Acquistare online e investire sui social sono parte integrante dei nuovi modelli di business che l’industria della moda ha assorbito, creando figure professionali impensabili fino a pochi anni fa. Oggi assistiamo a scenari differenti anche a causa del forte impatto della pandemia, che ha favorito il web a discapito della realtà.
A dare il via alla ricerca di risorse in grado di riflettere il momento storico, rispettando l’individualità sociale e le aree dedicate a soddisfare le nuove richieste dei consumatori, è stata Valentino. La maison, infatti, ha lanciato il proprio sito destinato a un pubblico internazionale e dedicato alle opportunità di carriera.
Su questa e su altre piattaforme ciò che salta all’occhio sono i profili richiesti, che ruotano attorno al mondo del digitale, Ne sono un esempio il virtual showroom designer e l’e-commerce manager, figure specializzate nel gestire ambizioni e criticità del mercato virtuale, avvicinandosi sempre di più al Web3.
Su un altro fronte, l’attuale attenzione nei confronti della sostenibilità e dell’inclusività richiede esperti in grado di gestirne gli aspetti normativi e l’integrazione di queste istanze all’interno della realtà aziendale.
Così la moda si rivela luogo di opportunità anche per coloro che hanno un background in studi ambientali o sociologici, tanto da ricoprire facilmente i ruoli di sustainability manager o chief diversity officer.
Non mancano, ovviamente, le opportunità nelle grandi aree tradizionali come il retail. Gli store manager, coloro che coordinano le vendite nei negozi al dettaglio, gli account manager, specializzati nella promozione del prodotto e nello sviluppo del network di clienti e buyer, che analizzano i modelli di acquisto, prevedono i trend per il loro mercato di riferimento e sviluppano piani per l’inventario, sono necessari affinché un brand si proietti nel fashion business, specialmente nell’era dei trend.

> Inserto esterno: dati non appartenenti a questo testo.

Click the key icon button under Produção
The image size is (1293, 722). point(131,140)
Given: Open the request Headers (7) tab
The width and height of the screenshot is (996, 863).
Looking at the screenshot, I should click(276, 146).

LA QUESTIONE DEL MADE IN ITALY
Secondo McKinsey & Co., l’Italia contribuisce per oltre il 40% alla produzione di beni di lusso. “Una première a capo di una sartoria può esportare il suo know how e guadagnare da 120mila a 150mila dollari all’anno”, ha spiegato un’ospite della tavola organizzata a Milano da BoF – Business of Fashion e Shopify su Il futuro del Made in Italy. L’incontro ha riunito i dirigenti di Gucci, Valentino, Prada, Bulgari, Massimo Alba, Pitti Immagine, Brunello Cucinelli, CD Network, Camera Nazionale della Moda Italiana e Italian Trade Agency per discutere l’eredità del Made in Italy. “Nessuno vuole più essere un maker; tutti vogliono aprire un marchio, vendere e andare avanti”, sono state le prime osservazioni di un partecipante. “Il futuro dell’industria dipende dalla nostra capacità di abbracciare collettivamente la bellezza del fare le cose e dobbiamo far sì che i giovani tornino a sognare questo genere di lavori”.

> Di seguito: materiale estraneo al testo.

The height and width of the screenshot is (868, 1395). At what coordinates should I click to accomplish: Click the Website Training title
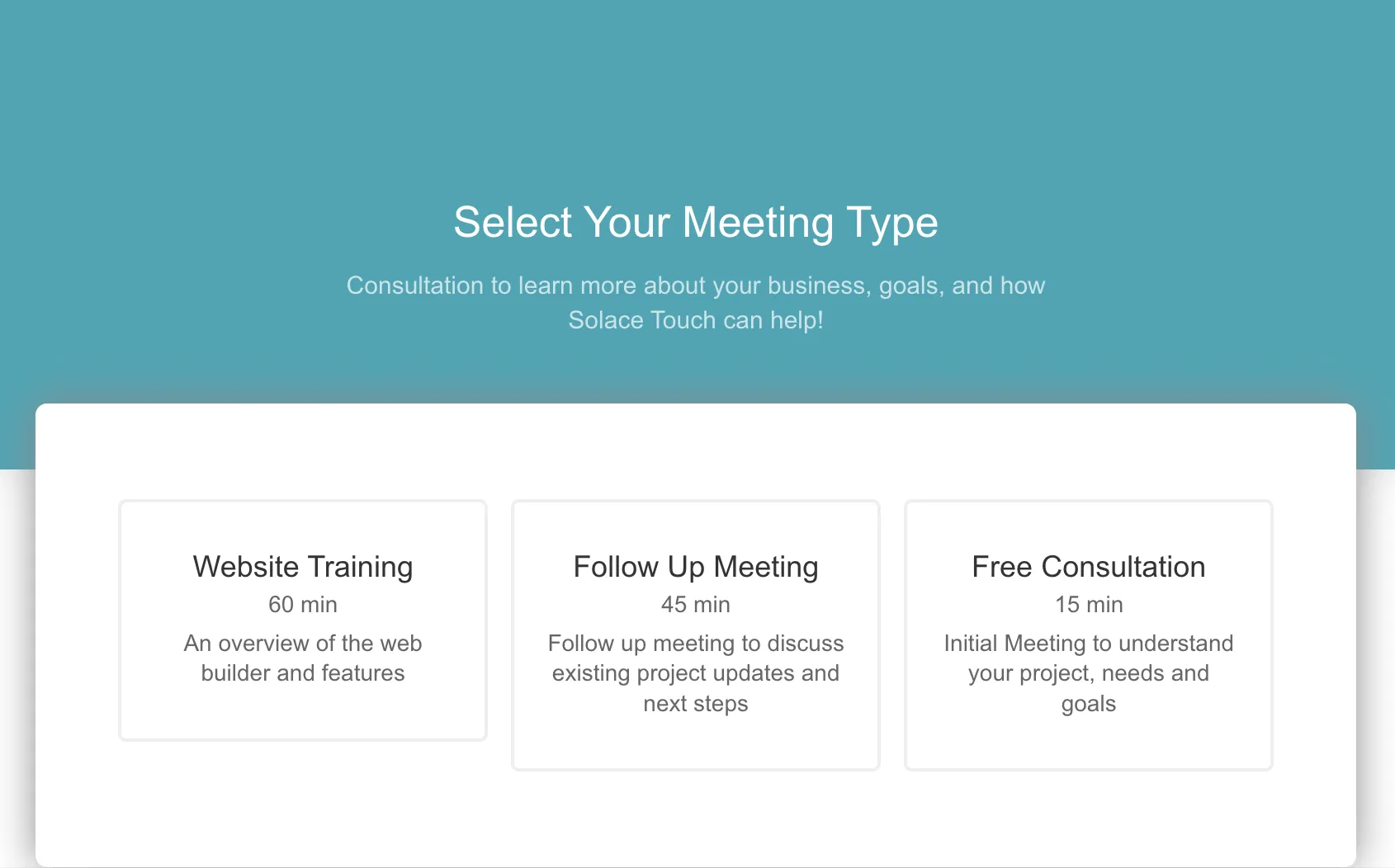tap(302, 567)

Difatti, fashion designer, graphic designer e textile designer sono i profili tecnici indispensabili per la realizzazione del prodotto, mentre il product developer supervisiona la produzione, dall’ideazione del design alla scelta dei materiali, e il technical designer si occupa di tutta la parte ingegneristica (i materiali, le misure dei capi, il modello, i metodi di cucitura), spesso collaborando con i quality assurance manager, responsabili del controllo qualità, e i production manager, che si occupano della produzione. Ma sono gli stylist, professionisti che offrono la propria visione per sfilate, campagne pubblicitarie ed e-commerce, a interpretare una collezione e i visual merchandiser a valorizzarla attraverso vetrine accattivanti. Tutto sempre con l’appoggio del team marketing, fondamentale visto il predominio del digitale.
MODA E TECNOLOGIA NELL’ERA DIGITALE
Il lato tech della moda, invece, viene supportato da ricercatissimi profili prettamente tecnici: sviluppatori web, developer, data scientist che supervisionano la realizzazione e la gestione di siti web e app, lavorando con tecnologie all’avanguardia. E ancora l’innovation manager, che si occupa di strategie di mercato e innovazione del modello di business, l’UX (User Experience) designer, coinvolto nella progettazione di prodotti “on demand”, il digital experience manager, responsabile dello sviluppo del sito web anche sulle applicazioni mobile e il digital product manager, responsabile del supporto al digitale.
Ma qual è la reale chiave d’accesso al mondo della moda? Oltre alla formazione professionalizzante, una forte cultura rispetto a tutto ciò che riguarda la creatività, come la fotografia, l’arte e la comunicazione, ma anche nel marketing, canali omnichannel inclusi. Perciò è imprescindibile un apporto personale che vada oltre lo studio accademico, e passione e personalità sono le prime doti a essere richieste in un mondo in cui lo studio è ormai aperto a tutti o quasi.